This new research paper, by a group led from the University of Stirling, made the national news in the UK last week:
Di Virgilio, T.G., et al., Evidence for Acute Electrophysiological and Cognitive Changes Following Routine Soccer Heading, EBioMedicine (2016), http://dx.doi.org/10.1016/j.ebiom.2016.10.029
My declaration of interest:
I will write some notes below about my reading of the paper. But first I should make clear that I am not a completely disinterested scientist when it comes to this topic. For quite some years now, my son and I have been avid supporters of West Bromwich Albion FC, where calls for better research on the long-term effects of heading footballs have been made following the death of former Albion and England centre forward Jeff Astle in 2002 (aged 59). Jeff Astle was a prolific goalscorer for West Brom, well known for his outstanding ability as a header of the ball. The Coroner’s verdict in 2002 was “death by industrial disease”, and his report on Jeff Astle’s death included the comment that “The trauma caused to the front of his brain [by heading the ball] is likely to have had a considerable effect on the cause of death.” There was even an adjournment debate in the House of Commons on this subject, following Jeff Astle’s death.
The background to my notes below is that I strongly support the case for better research on the long-term effects of heading a football: it seems clear that not enough is known about the health risks, and such questions as whether heading the ball is safer now that footballs have become lighter.
Some of the news headlines from last week:
Heading footballs ‘affects memory’ — BBC Scotland, 2016-10-24
Heading footballs affects memory and brain function, study finds — ITV News, 2016-10-24
Study finds heading a football has immediate effect on the brain — The Guardian, 2016-10-24
Heading a Soccer Ball Affects Memory Function — Wall Street Journal video, 2016-10-24
Calls for more research as football headers linked to memory loss — Sky News, 2016-10-24. (This features a short video clip of Dawn Astle, Jeff’s daughter, talking persuasively about the need for thorough, longitudinal research.)

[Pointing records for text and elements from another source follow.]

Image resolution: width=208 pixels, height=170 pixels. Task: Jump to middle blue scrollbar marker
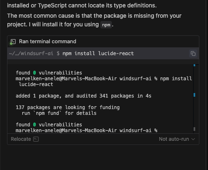(194, 95)
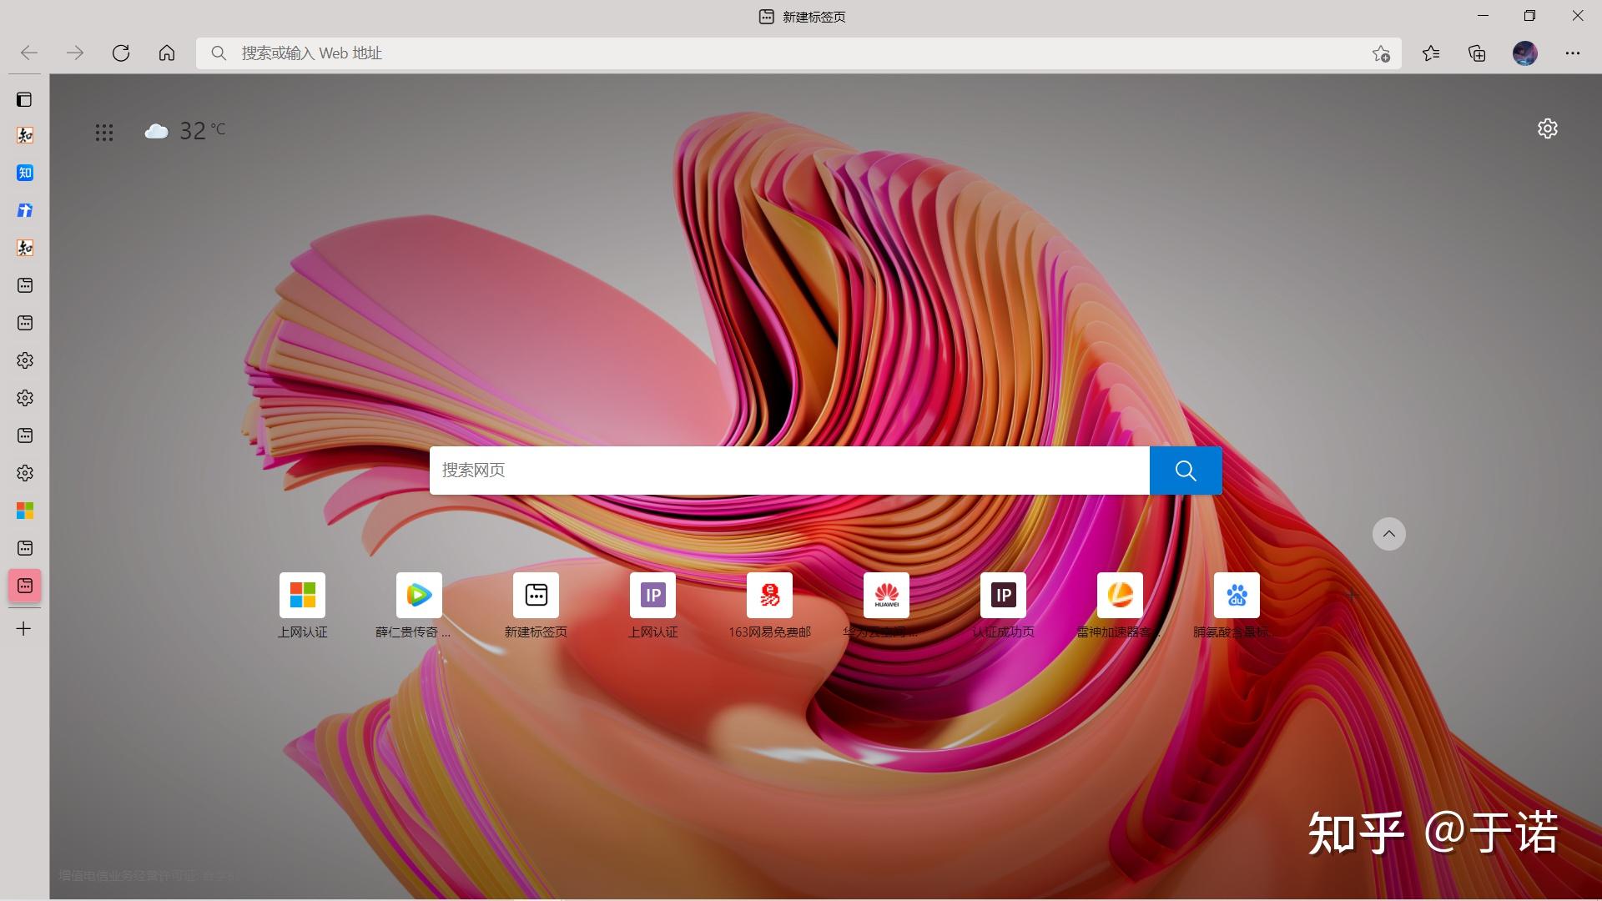Click inside the 搜索网页 search field
This screenshot has width=1602, height=901.
[788, 470]
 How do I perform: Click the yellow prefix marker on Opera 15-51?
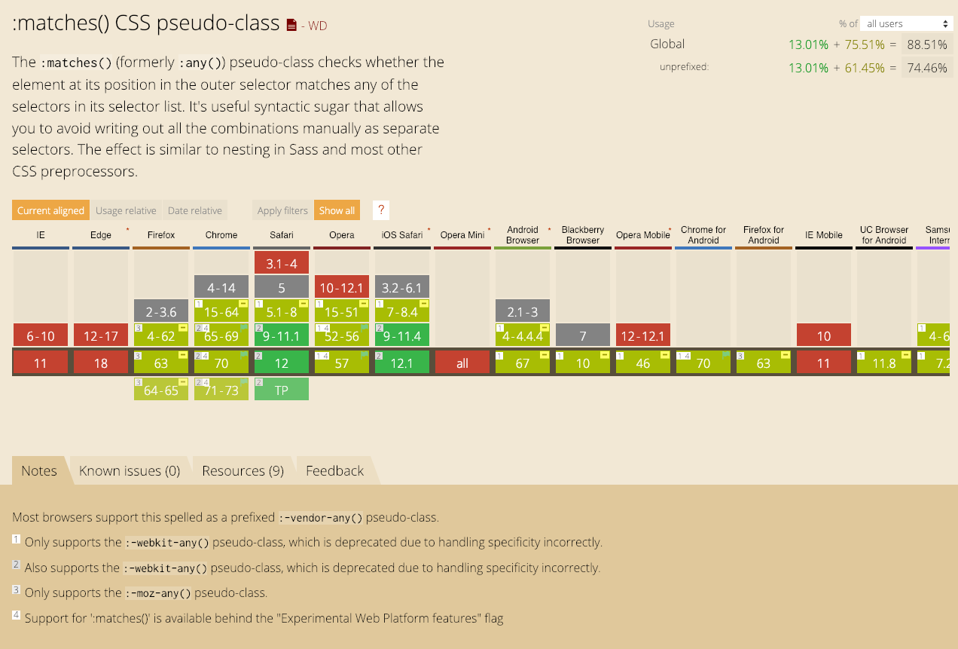[364, 303]
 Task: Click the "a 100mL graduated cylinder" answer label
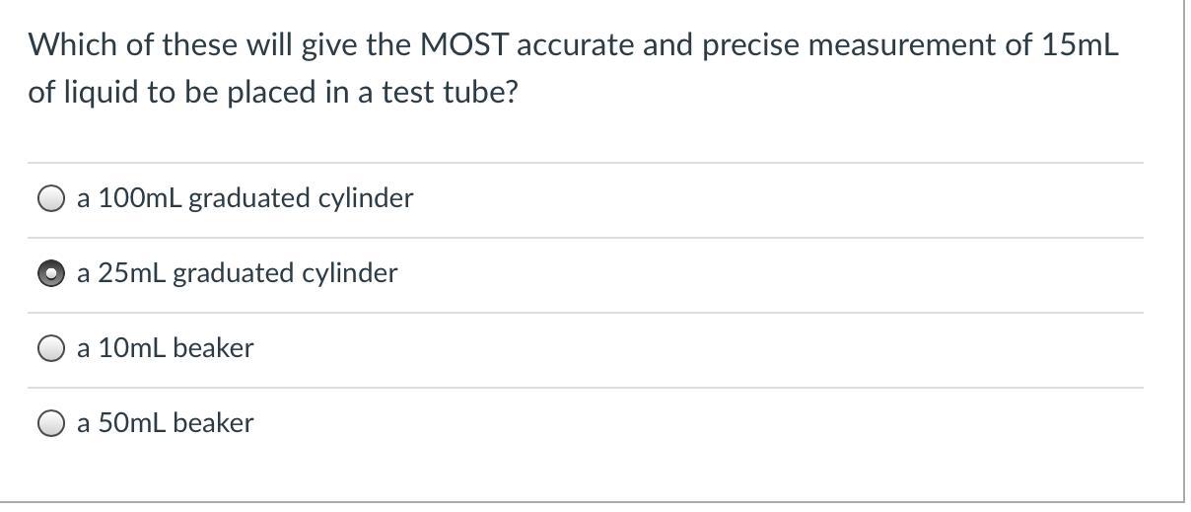245,198
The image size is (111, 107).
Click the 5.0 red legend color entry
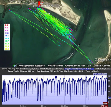point(6,25)
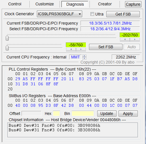Click the left arrow under -202/760
The height and width of the screenshot is (144, 146).
tap(125, 40)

Here are the original press release and an online article by the some of the authors of the original research paper:
Heading a football causes instant changes to the brain — NIHR press release, 2016-10-24
How we discovered that heading a football causes impairment of brain function — The Conversation, 2016-10-24
And on the same day, the story was reported also on the public news website of the UK’s National Health Service:
Heading footballs may cause short-term brain changes — NHS Choices, 2016-10-24
My reading of the original research paper
The research reported in the paper is a small, before-and-after experiment. Data are analysed from 19 amateur footballers who took part in a controlled heading-practice session, with various measurements made before and after the session (immediately before, immediately after, and at three later time-points up to 2 weeks after).
The paper’s main findings are based on before-to-after differences in three of the measurements made, these three having apparently achieved statistical significance in the experiment, with reported p-values less than the pre-assigned threshold of 0.05. The three “statistically significant” differences found were:
- The “primary outcome measure cSP” — a measure of corticomotor inhibition — was found to have increased for 14 of the 19 participants when measured immediately after the heading practice session. The reported p-value, for the apparent increase in response time that was seen on average, is 0.049. [Section 3.1 of the paper]
- The “Spatial Working Memory” (SWM) test scores showed an increased error rate on average (on the log scale the change was from 0.79 before to 1.00 after the heading session). The reported p-value for this apparent difference is 0.03. [Section 3.2 of the paper]
- The “Paired Associated Learning” (PAL) test scores also showed an increased error rate on average (on the log scale the change was from 0.38 before to 0.65 after). The reported p-value for this apparent difference is 0.007. [Section 3.2 of the paper]
How to interpret those apparent effects and their p-values?
I was prompted to think a bit about this by the reported p-value of 0.049 for the primary outcome measure: that’s only just less than the pre-assigned threshold of 0.05. So if it’s agreed that p equal to 0.05 is the largest value that can reasonably count as “statistically significant” evidence, the value of p=0.049 found for this apparent increase in cSP time should probably be labelled “almost insignificant”! (This is in agreement with the “14 out of 19” finding mentioned already above, for the number of subjects whose cSP time had shown any increase at all; a simple sign test is enough to tell us that 14 out of 19 is not quite significant at the 0.05 level.)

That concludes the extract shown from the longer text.